I hate having friendships ruined because of my alters and THEIR actions. I hate knowing that at the end of the day we are the same person, it was still "me" who cut everyone off, and was mean to them.
I hate not being able to remember things. I hate forgetting my own name.
I hate questioning if I'm even a person sometimes. I hate questioning if anything in life is real or not.
I hate knowing that to everyone else, I'm broken.
I hate that I still need my headmates.
I KNOW I still need them, I KNOW I can't survive without them.
I hate knowing that this disorder that has caused me so much suffering is probably the only reason I'm still alive.
I wish I could be better. But I need them. Even if they hurt me and ruined parts of my life. I still need them. Because I'm still in this abusive household, because I'm still going through trauma. I still need them.

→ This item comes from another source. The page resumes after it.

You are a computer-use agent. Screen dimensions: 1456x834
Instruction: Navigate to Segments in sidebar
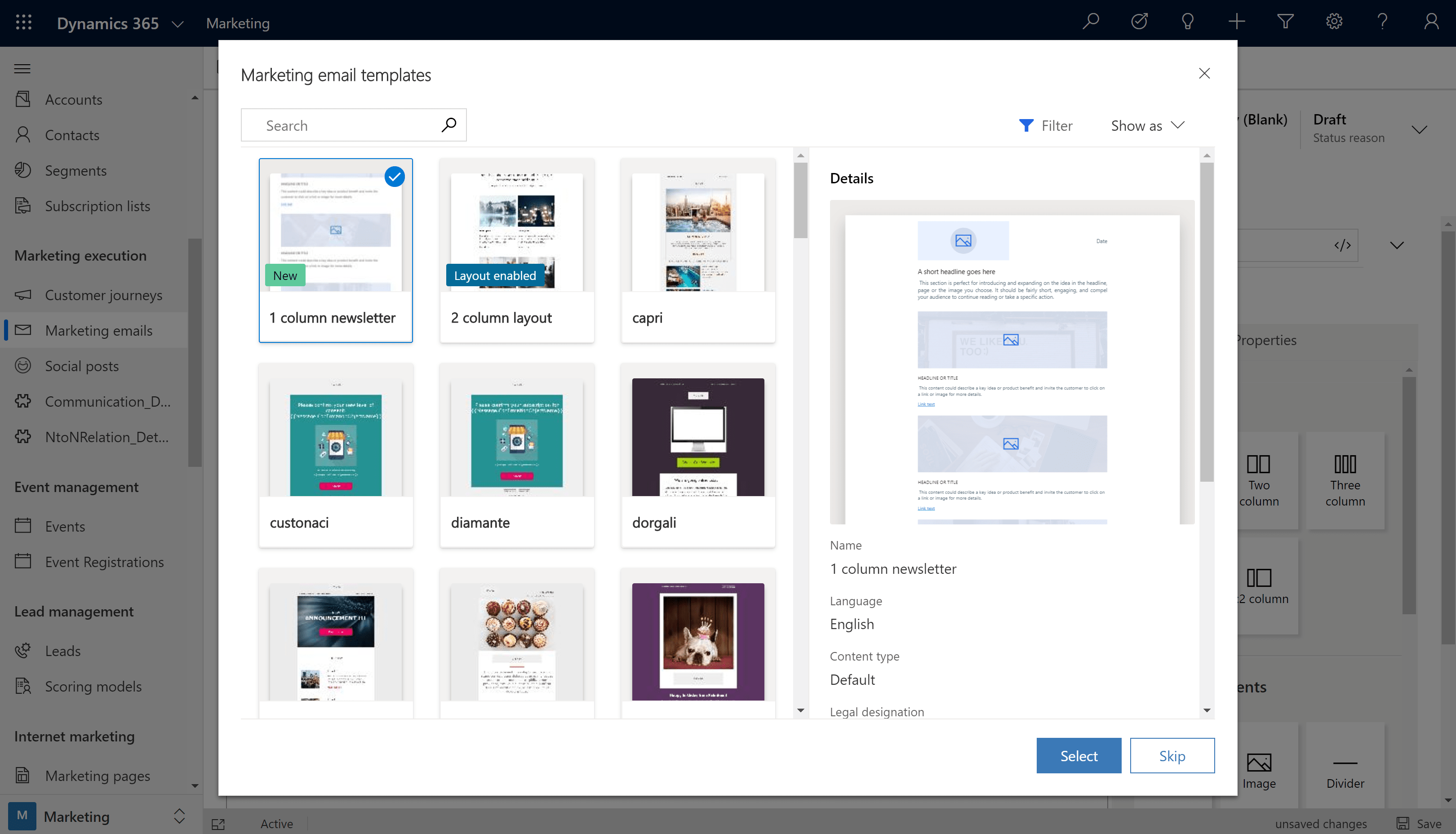pos(75,170)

Endos will never understand the pain of sitting with your own brain and just begging to be Normal. Ordinary. Mundane.

Anya is live and ready to show you everything. Watch her strip, dance, and perform exclusive shows just for you. Interact in real-time and make your fantasies come true.
Free to watch • No registration required • HD streaming
being a system means having to deal with not just 'regular' dysphoria but dysphoria having to do with your entire identity. being present simply means feeling like an imposter, an intruder. looking around at stuff made by the ""host"" (prnscc, rentry, blogs) and feeling utter disgust. its not you, but it technically is. && i know once 'we' wake in the 'morning if im gone this feeling will be gone too. but damn it all if I have to continue living pretending to be somebody else.
does anyone else stay up late for freedom.
realized that we stay up late so we can work on our pluralspace and our writing and watching content we enjoy without getting caught or interrupted. the way our eyes automatically flicker to the door anytime a sound is made. the way our fingers rest over ctrl w or our mouse hovers over minimize window. how fast our reflexes are at minimizing discord and switch to a Safe Tab. i wish we could be more open with our parents. wish i could be doomscrolling through character fanart and not reflexively close the tab when I hear the door. watch a twitch stream with the chat open and not be worried they’d come in ask “what’re you watching? who is this? why are you in the chat? you’re on twitch?”. not have to worry about closing every tab, logging out of discord, and occasionally clearing history because what if she looks. be able to actually write our fanfic during the day without the fear they would burst into the room, and upon seeing us switch tabs, demand to see what we were doing.